Reputation: 4278
I have a data.table
with 4+ columns. The first 3 are necessary to get the data about one unique individual.
c1 c2 c3 c4
a c e other_data
a c e other_data
a c f other_data
a c f other_data
a d f other_data
b d g other_data
# (c1 = "a" AND c2 = "c" AND c3 = "e") => one individual
# (c1 = "a" AND c2 = "c" AND c3 = "f") => another individual
I'd like to compute another column which would mark each individual :
c1 c2 c3 c4 unique_individual_id
a c e other_data 1
a c e other_data 1
a c f other_data 2
a c f other_data 2
a d f other_data 3
b d g other_data 4
I would like to get a unique hash out of the content of the 3 columns.

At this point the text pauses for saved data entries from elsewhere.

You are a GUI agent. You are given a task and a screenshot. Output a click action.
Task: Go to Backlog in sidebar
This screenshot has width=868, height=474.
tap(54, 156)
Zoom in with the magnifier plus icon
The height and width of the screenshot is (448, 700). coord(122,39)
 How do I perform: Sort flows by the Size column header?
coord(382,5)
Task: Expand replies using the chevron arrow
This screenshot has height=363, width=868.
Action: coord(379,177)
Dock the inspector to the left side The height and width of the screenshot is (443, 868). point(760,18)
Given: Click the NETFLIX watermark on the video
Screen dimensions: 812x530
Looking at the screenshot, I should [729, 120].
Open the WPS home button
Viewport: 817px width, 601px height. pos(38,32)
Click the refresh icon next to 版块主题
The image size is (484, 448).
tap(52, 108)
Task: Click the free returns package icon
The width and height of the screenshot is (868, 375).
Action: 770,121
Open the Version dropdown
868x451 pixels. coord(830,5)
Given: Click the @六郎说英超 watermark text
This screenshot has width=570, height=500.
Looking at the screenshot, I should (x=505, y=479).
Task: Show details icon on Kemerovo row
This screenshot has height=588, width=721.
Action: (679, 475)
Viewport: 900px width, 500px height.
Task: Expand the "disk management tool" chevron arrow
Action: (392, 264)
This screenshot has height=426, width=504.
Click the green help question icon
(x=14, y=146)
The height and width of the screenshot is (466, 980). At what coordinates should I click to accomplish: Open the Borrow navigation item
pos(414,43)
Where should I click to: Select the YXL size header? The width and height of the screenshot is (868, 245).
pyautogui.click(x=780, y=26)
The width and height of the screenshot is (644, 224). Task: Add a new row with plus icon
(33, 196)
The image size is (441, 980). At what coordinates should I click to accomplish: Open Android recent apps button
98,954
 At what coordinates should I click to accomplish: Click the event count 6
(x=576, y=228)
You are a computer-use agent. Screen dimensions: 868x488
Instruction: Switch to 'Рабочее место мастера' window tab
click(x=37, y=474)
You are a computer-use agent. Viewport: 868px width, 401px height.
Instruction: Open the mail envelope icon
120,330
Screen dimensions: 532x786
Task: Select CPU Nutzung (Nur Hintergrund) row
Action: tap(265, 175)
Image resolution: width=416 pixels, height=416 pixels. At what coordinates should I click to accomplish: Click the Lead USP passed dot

How would I do that in code ?
Upvotes: 2
Views: 540
Reputation: 1975
Alternatively, you can paste the values of interest (for each row, you paste together the values in columns 1, 2, and 3), convert to factor and then to integer (this will return an unique ID num for your combination.
df <- data.frame(c("a", "a", "b", "c", "c", "d", "d"),
c("a", "a", "b", "c", "d", "e", "e"),
c("c", "c", "d", "d", "e", "e", "e"))
df$ID <- as.numeric(as.factor(sapply(1:nrow(df), (function(i) {paste(df[i, 1:3], collapse = "")}))))
Upvotes: 2
Reputation: 887891
We can use interaction
to create the unique index
df1$unique_individual_id <- as.integer(do.call(interaction, c(df1[-4], drop = TRUE)))
df1$unique_individual_id
#[1] 1 1 2 2 3 4
Upvotes: 3